It definitely seems to be the way things are going. For some of the applications I use that where you might want to open up a side-panel, they’re obviously more effective (like Borland Builder).
It just gives more room for you to space your apps out if you always have multiple things going on.
I have two Samsungs in my house. I love my 206BW. It is lightning fast has finer pixels than most other monitors. Coupled with a good video card, it looks like you can dive into it. It was about $230 from Tiger Direct, also. Major deal. Very happy with it. I found the 22 to be too wide, however, and gave it to my son, who games with it almost constantly and is very pleased with it. In my opinion, they are great monitors and great value.
I use two widescreens, and it’s been pretty handy, not only for movies. As mentioned above, webpages are still designed more-or-less for 4:3 monitors (and anyway, it can be kind of hard to read lines when they’re a foot long). So on the main onem, I size Safari to about 4:3, and have Adium and some desktop icons visible to the right. On the other one, I’ll usually have iTunes taking up about 2/3rd and leave the rest for my Movies folder plus my media player, and there’s room for Bittorrent windows and other random stuff.
It looks like the one I’m considering is the same basic monitor, only 19" instead of 21". What do you mean by “finer pixels”?
Also - the pictures I’ve seen of the monitors make it look like they’re tilted up 10 or 20 degrees.

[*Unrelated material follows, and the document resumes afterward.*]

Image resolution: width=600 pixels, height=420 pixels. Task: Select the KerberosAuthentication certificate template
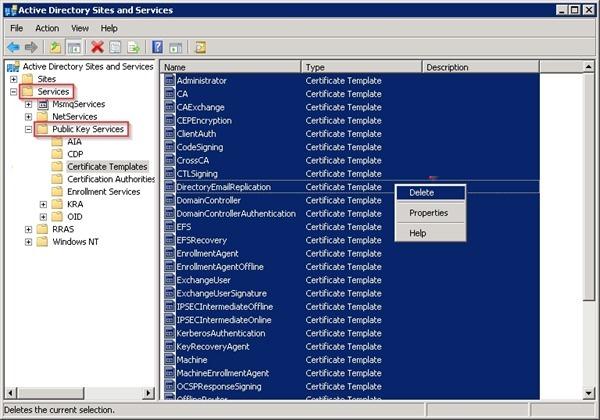(220, 333)
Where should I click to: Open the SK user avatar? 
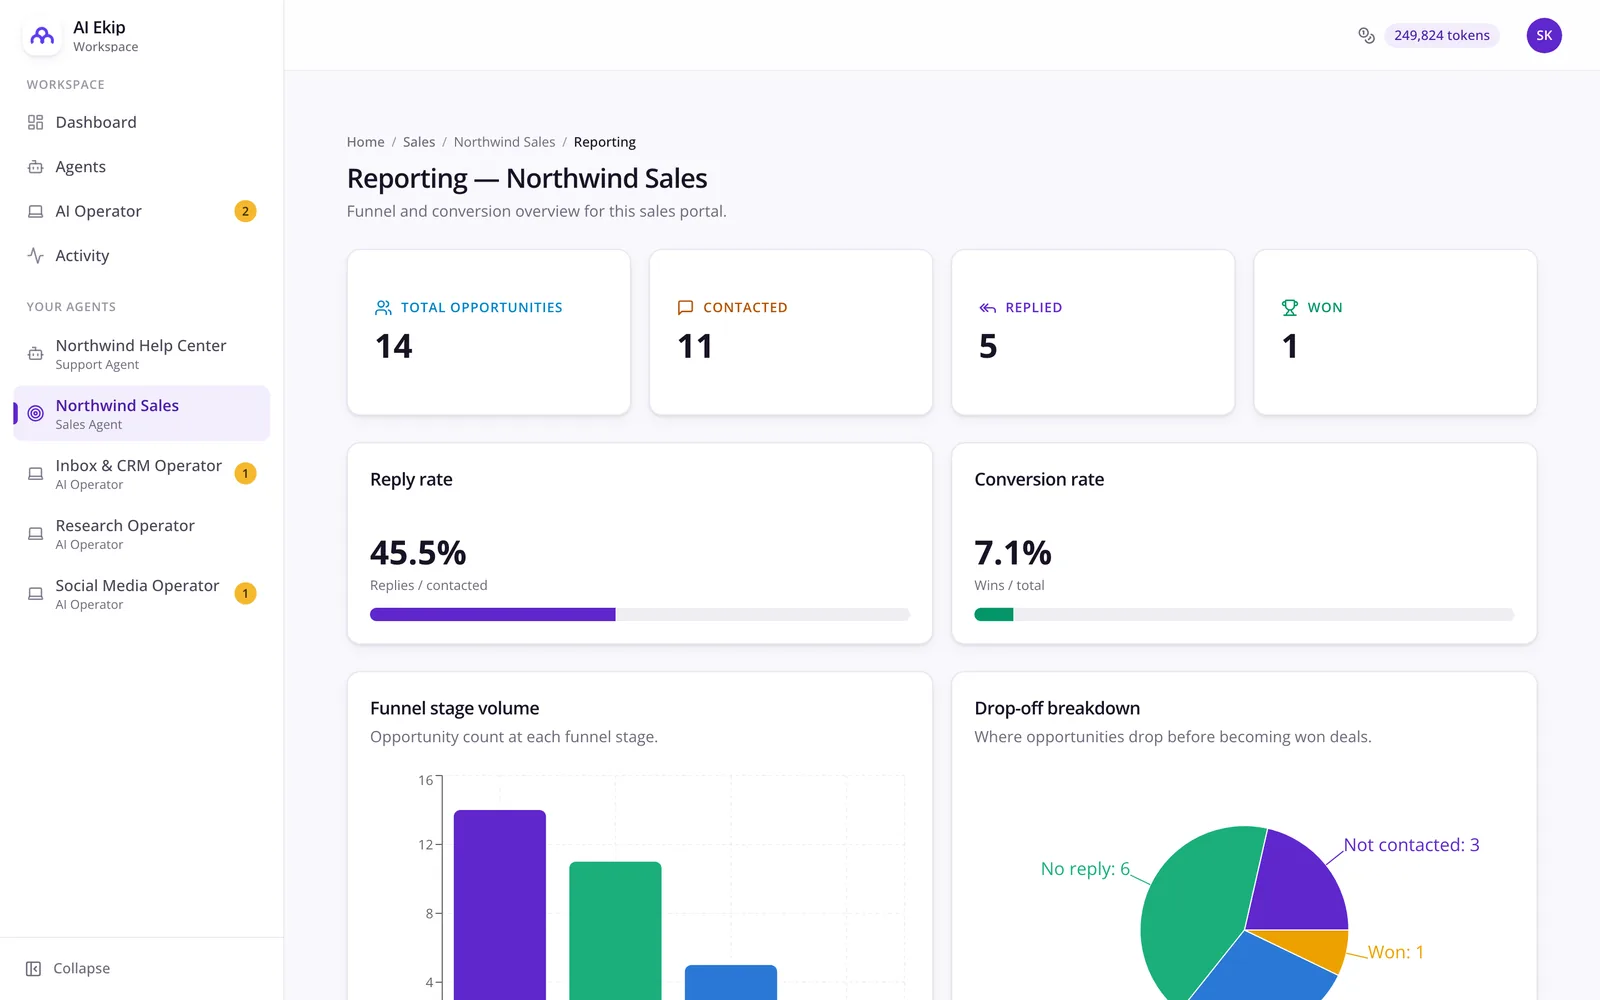coord(1544,35)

I know they have adjustable tilt, but can you make it perfectly vertical, or is it always tilted like that?
I have dual Planar monitors that are widescreen and they rotate 90 degrees and auto switch into tall mode so you can go back and forth between tall and standard viewing modes. It really is the best of both worlds.
I’m no expert, but from what I gather, as soon as the pixel turns dark again the “countdown” on persistance of vision starts - it begins fading away. That way when a new pixel appears in the same spot, it’s more likely that your brain sees it as a seperate image.
Whereas with LCDs, the previous pixel persists on the screen until it changes. The “countdown” on the old pixel begins at the same moment the new pixel appears, making the stronger visual persistance image of the last pixel blend more with the new one.
I’ve observed this in practice - I used my friend’s LCD to game with and there was definitely a sluggishness of the image - and he had a nice 2ms monitor. It’s not something so obvious as the ghosting that appeared on early LCDs, but it’s noticible to my veteran gamer eyes.
My macbook is 1280x800, and I wish I had just a little more horizontal real-estate. I got used to just having everything maximized on my regular aspect ratio monitor, but now that I’m thisclose to being able to have two windows comfortably open, I feel shortchanged.
Yeah, it is an interesting notion. I’ve been trying to throw together a GQ OP if I can pull enough cites together. I’ll leave it that the notion that “persistance of vision” is real or even measurable as an interval is controversial.
Widescreen monitors are great if you’re into image editing, software development, music editing or other activities where the applications typically have lots of windows and tools. With a widescreen monitor you can have a normal aspect ratio image open and still have the toolbars visible on either side.
The article made sense to me, and matches my experience, so I think it’s probably true. If you end up putting up a GQ about it, though, feel free to link it here.
Me too. I don’t know how people got this notion that every application must be fullscreen all the time. There’s a reason why the most-used OS in the world is called ‘Windows’. If something doesn’t naturally fit the 16:10 aspect, leave it at whatever it prefers.
Definitely. I found working on my dissertation massively more straightforward when I could have a full-height Word doc open as well as a full page of PDF to cite from, right next to each other.
I’ve always been a devotee of bigger is better when it comes to display real estate. I think for widescreen there is an extra element to consider - it’s a lot easier to switch if you get a monitor big enough that the vertical dimension is at least as tall as whatever you have used before. That way you don’t feel the loss of anything vertically, and you gain a lot horizontally.
With regard to motion blur/speed - irrelevant unless you play a lot of fast-paced shooters, IMO. Even then I never noticed a problem with COD4 or similar. In terms of big text - just run at very high rez and crank the font size up. Then you get the best of both worlds.